* What to do: According to the passage on GATA factors and Amh transcription, which hormone acts through the androgen receptor to attenuate AMH production in Sertoli cells?

* Passage to read:

---

While mutagenesis of the Amh promoter has highlighted the requirement of GATA binding for Amh transcription, simultaneous deletion of Gata4 and Gata6 in Sertoli and Leydig cells in the fetal testis has favored the opposite view (38). GATA1 was first proposed to disrupt GATA4 action at the Amh promoter thereby decreasing Amh expression (59). A separate study reported that AMH levels remained high beyond its normal period of decline in postnatal mouse testis lacking both GATA4 and GATA6 (38). GATA1 was also absent in this model (38). These observations led to the suggestion that GATA factors negatively regulate Amh gene transcription, at least in postnatal Sertoli cells (38). However, male gonads lacking GATA4 and GATA6 also have compromised steroidogenic gene expression during the fetal period, and a reported reduction of serum testosterone beyond puberty (38). Testosterone, acting through the androgen receptor, is known to attenuate AMH production in Sertoli cells (60, 61). This might account for the differences in Amh expression seen in a GATA4/6-deficient mouse testis model where androgen production is notably reduced (38), in comparison to a mouse model where the GATA binding motif in the Amh promoter is mutated and androgen levels are not affected (57).

---

(Pixel coordinate grounding data)
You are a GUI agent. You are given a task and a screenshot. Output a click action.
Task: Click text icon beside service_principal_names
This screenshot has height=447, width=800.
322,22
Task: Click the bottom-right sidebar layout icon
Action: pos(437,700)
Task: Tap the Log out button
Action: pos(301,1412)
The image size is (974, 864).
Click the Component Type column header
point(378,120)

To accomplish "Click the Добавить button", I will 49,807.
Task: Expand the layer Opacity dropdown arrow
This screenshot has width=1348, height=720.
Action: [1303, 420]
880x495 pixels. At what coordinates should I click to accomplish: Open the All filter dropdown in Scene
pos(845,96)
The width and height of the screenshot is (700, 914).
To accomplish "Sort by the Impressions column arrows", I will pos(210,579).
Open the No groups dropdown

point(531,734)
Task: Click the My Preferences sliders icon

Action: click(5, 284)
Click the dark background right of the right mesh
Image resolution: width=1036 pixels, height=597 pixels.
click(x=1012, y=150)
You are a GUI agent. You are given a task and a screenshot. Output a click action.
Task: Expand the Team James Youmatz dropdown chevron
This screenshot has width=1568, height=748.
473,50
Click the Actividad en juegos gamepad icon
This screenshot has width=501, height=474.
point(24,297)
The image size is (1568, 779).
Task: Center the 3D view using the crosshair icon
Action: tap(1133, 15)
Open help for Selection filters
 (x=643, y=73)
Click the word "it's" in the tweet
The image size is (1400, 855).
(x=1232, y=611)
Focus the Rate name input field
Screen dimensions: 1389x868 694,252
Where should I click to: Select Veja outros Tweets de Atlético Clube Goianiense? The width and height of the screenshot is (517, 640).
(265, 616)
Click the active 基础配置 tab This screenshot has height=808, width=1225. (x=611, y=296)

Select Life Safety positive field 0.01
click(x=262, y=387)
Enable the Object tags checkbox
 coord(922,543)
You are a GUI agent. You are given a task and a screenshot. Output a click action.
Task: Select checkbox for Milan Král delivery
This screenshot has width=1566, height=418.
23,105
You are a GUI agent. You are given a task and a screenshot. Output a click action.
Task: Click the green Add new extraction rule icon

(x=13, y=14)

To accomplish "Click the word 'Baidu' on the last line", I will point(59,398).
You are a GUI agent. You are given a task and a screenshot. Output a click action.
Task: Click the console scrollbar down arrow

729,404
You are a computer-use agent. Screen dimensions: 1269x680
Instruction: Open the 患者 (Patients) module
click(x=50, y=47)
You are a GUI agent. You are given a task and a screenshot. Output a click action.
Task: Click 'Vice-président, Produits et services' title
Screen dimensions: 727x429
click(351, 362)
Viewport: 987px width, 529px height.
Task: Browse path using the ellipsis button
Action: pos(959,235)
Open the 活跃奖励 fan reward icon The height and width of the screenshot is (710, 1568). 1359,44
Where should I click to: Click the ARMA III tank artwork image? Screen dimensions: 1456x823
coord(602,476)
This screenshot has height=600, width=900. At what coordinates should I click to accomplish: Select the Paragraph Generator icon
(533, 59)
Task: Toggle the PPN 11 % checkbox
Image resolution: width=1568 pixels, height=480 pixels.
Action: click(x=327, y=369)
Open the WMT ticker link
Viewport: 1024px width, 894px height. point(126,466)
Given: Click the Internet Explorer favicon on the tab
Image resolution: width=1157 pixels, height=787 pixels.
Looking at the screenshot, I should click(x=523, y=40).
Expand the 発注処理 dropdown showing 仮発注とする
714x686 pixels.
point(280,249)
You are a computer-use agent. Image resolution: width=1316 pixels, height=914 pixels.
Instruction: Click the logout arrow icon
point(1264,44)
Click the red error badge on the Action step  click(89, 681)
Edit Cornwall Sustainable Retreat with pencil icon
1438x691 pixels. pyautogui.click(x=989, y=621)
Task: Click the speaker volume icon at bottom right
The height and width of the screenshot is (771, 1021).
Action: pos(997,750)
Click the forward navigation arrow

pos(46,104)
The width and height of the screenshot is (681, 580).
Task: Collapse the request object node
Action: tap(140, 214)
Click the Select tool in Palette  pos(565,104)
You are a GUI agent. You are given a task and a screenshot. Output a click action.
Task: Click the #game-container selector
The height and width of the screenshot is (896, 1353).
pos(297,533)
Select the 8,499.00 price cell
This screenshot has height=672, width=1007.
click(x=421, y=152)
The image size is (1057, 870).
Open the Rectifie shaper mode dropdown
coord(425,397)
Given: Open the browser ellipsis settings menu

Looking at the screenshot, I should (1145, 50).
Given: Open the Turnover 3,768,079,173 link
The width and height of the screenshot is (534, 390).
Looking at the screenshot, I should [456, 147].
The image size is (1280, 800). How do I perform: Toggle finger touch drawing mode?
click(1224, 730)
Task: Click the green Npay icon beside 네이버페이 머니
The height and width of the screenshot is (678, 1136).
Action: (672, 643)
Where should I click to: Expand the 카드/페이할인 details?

---

* Reply to the exercise: Testosterone